▼

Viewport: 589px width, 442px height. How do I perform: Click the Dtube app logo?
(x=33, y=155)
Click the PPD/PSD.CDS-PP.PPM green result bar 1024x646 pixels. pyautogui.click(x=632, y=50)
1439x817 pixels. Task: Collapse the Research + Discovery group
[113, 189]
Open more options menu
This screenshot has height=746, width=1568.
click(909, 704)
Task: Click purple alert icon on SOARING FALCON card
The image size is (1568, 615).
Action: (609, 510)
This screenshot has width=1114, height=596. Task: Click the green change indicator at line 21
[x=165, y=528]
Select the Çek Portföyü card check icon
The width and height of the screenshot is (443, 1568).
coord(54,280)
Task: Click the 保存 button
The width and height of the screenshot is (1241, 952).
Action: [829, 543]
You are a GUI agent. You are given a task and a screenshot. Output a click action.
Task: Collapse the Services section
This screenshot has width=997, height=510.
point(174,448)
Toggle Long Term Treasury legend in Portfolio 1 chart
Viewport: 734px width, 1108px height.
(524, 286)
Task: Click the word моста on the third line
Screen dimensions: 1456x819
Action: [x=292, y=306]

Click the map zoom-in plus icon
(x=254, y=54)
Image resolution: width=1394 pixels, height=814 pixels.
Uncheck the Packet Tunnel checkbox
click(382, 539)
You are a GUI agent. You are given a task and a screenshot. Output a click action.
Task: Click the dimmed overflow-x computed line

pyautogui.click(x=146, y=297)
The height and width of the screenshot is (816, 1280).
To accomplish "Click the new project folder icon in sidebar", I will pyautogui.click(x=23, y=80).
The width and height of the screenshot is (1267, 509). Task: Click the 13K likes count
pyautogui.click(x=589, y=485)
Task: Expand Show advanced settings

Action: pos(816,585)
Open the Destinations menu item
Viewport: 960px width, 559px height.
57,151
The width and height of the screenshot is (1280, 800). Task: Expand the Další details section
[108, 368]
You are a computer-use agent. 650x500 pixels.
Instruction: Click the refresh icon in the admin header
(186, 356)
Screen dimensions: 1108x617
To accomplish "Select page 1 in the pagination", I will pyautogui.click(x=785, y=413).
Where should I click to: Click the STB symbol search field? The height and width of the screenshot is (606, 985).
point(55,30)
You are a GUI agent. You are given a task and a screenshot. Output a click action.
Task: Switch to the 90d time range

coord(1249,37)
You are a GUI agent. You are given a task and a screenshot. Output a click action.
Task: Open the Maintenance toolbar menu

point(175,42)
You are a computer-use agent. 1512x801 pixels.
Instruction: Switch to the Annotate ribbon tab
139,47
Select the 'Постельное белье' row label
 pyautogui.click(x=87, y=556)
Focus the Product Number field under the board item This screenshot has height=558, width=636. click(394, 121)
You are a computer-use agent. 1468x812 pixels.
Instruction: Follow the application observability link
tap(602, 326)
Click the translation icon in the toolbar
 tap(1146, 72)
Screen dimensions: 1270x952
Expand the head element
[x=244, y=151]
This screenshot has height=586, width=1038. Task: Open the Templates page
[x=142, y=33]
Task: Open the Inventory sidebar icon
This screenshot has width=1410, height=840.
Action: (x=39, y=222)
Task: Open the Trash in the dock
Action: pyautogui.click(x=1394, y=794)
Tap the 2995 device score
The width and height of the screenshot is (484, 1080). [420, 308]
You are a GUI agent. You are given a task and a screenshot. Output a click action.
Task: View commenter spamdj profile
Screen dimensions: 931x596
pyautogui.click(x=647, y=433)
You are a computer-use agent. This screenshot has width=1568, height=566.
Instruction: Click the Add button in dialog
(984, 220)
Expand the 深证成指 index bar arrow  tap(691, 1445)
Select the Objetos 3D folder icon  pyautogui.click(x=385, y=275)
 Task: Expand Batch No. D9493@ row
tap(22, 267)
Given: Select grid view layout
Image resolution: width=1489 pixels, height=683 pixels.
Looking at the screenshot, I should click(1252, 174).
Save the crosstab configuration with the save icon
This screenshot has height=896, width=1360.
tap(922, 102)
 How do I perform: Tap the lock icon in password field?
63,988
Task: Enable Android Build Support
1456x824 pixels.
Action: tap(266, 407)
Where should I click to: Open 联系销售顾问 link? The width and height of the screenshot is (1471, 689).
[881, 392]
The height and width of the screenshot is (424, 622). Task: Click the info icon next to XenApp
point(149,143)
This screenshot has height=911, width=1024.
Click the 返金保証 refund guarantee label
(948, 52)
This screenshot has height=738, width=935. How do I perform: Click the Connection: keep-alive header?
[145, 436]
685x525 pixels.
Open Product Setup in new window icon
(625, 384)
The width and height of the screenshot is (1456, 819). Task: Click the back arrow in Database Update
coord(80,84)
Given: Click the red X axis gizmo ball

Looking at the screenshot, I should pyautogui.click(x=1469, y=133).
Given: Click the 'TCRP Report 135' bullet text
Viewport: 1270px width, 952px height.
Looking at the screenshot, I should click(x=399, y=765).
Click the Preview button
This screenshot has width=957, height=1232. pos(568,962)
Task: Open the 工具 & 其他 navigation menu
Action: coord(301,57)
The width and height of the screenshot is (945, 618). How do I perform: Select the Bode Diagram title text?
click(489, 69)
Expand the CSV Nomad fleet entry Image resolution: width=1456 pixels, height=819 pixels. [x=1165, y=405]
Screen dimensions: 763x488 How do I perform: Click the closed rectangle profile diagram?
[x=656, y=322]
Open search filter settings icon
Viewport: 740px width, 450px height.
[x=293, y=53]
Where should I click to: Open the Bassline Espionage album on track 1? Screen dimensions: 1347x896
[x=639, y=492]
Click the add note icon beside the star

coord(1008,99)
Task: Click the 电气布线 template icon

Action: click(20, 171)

▲

Objective: Can you retype all of the material above line for line, keeping every character unchanged?

Solution:
Viewport: 589px width, 442px height. How do I perform: Click the Dtube app logo?
(x=33, y=155)
Click the PPD/PSD.CDS-PP.PPM green result bar 1024x646 pixels. pyautogui.click(x=632, y=50)
1439x817 pixels. Task: Collapse the Research + Discovery group
[113, 189]
Open more options menu
This screenshot has height=746, width=1568.
click(909, 704)
Task: Click purple alert icon on SOARING FALCON card
The image size is (1568, 615).
Action: (609, 510)
This screenshot has width=1114, height=596. Task: Click the green change indicator at line 21
[x=165, y=528]
Select the Çek Portföyü card check icon
The width and height of the screenshot is (443, 1568).
coord(54,280)
Task: Click the 保存 button
The width and height of the screenshot is (1241, 952).
Action: [829, 543]
You are a GUI agent. You are given a task and a screenshot. Output a click action.
Task: Collapse the Services section
This screenshot has width=997, height=510.
point(174,448)
Toggle Long Term Treasury legend in Portfolio 1 chart
Viewport: 734px width, 1108px height.
(524, 286)
Task: Click the word моста on the third line
Screen dimensions: 1456x819
Action: [x=292, y=306]

Click the map zoom-in plus icon
(x=254, y=54)
Image resolution: width=1394 pixels, height=814 pixels.
Uncheck the Packet Tunnel checkbox
click(382, 539)
You are a GUI agent. You are given a task and a screenshot. Output a click action.
Task: Click the dimmed overflow-x computed line

pyautogui.click(x=146, y=297)
The height and width of the screenshot is (816, 1280).
To accomplish "Click the new project folder icon in sidebar", I will pyautogui.click(x=23, y=80).
The width and height of the screenshot is (1267, 509). Task: Click the 13K likes count
pyautogui.click(x=589, y=485)
Task: Expand Show advanced settings

Action: pos(816,585)
Open the Destinations menu item
Viewport: 960px width, 559px height.
57,151
The width and height of the screenshot is (1280, 800). Task: Expand the Další details section
[108, 368]
You are a computer-use agent. 650x500 pixels.
Instruction: Click the refresh icon in the admin header
(186, 356)
Screen dimensions: 1108x617
To accomplish "Select page 1 in the pagination", I will pyautogui.click(x=785, y=413).
Where should I click to: Click the STB symbol search field? The height and width of the screenshot is (606, 985).
point(55,30)
You are a GUI agent. You are given a task and a screenshot. Output a click action.
Task: Switch to the 90d time range

coord(1249,37)
You are a GUI agent. You are given a task and a screenshot. Output a click action.
Task: Open the Maintenance toolbar menu

point(175,42)
You are a computer-use agent. 1512x801 pixels.
Instruction: Switch to the Annotate ribbon tab
139,47
Select the 'Постельное белье' row label
 pyautogui.click(x=87, y=556)
Focus the Product Number field under the board item This screenshot has height=558, width=636. click(394, 121)
You are a computer-use agent. 1468x812 pixels.
Instruction: Follow the application observability link
tap(602, 326)
Click the translation icon in the toolbar
 tap(1146, 72)
Screen dimensions: 1270x952
Expand the head element
[x=244, y=151]
This screenshot has height=586, width=1038. Task: Open the Templates page
[x=142, y=33]
Task: Open the Inventory sidebar icon
This screenshot has width=1410, height=840.
Action: (x=39, y=222)
Task: Open the Trash in the dock
Action: pyautogui.click(x=1394, y=794)
Tap the 2995 device score
The width and height of the screenshot is (484, 1080). [420, 308]
You are a GUI agent. You are given a task and a screenshot. Output a click action.
Task: View commenter spamdj profile
Screen dimensions: 931x596
pyautogui.click(x=647, y=433)
You are a computer-use agent. This screenshot has width=1568, height=566.
Instruction: Click the Add button in dialog
(984, 220)
Expand the 深证成指 index bar arrow  tap(691, 1445)
Select the Objetos 3D folder icon  pyautogui.click(x=385, y=275)
 Task: Expand Batch No. D9493@ row
tap(22, 267)
Given: Select grid view layout
Image resolution: width=1489 pixels, height=683 pixels.
Looking at the screenshot, I should click(1252, 174).
Save the crosstab configuration with the save icon
This screenshot has height=896, width=1360.
tap(922, 102)
 How do I perform: Tap the lock icon in password field?
63,988
Task: Enable Android Build Support
1456x824 pixels.
Action: tap(266, 407)
Where should I click to: Open 联系销售顾问 link? The width and height of the screenshot is (1471, 689).
[881, 392]
The height and width of the screenshot is (424, 622). Task: Click the info icon next to XenApp
point(149,143)
This screenshot has height=911, width=1024.
Click the 返金保証 refund guarantee label
(948, 52)
This screenshot has height=738, width=935. How do I perform: Click the Connection: keep-alive header?
[145, 436]
685x525 pixels.
Open Product Setup in new window icon
(625, 384)
The width and height of the screenshot is (1456, 819). Task: Click the back arrow in Database Update
coord(80,84)
Given: Click the red X axis gizmo ball

Looking at the screenshot, I should pyautogui.click(x=1469, y=133).
Given: Click the 'TCRP Report 135' bullet text
Viewport: 1270px width, 952px height.
Looking at the screenshot, I should click(x=399, y=765).
Click the Preview button
This screenshot has width=957, height=1232. pos(568,962)
Task: Open the 工具 & 其他 navigation menu
Action: coord(301,57)
The width and height of the screenshot is (945, 618). How do I perform: Select the Bode Diagram title text?
click(489, 69)
Expand the CSV Nomad fleet entry Image resolution: width=1456 pixels, height=819 pixels. [x=1165, y=405]
Screen dimensions: 763x488 How do I perform: Click the closed rectangle profile diagram?
[x=656, y=322]
Open search filter settings icon
Viewport: 740px width, 450px height.
[x=293, y=53]
Where should I click to: Open the Bassline Espionage album on track 1? Screen dimensions: 1347x896
[x=639, y=492]
Click the add note icon beside the star

coord(1008,99)
Task: Click the 电气布线 template icon

Action: click(20, 171)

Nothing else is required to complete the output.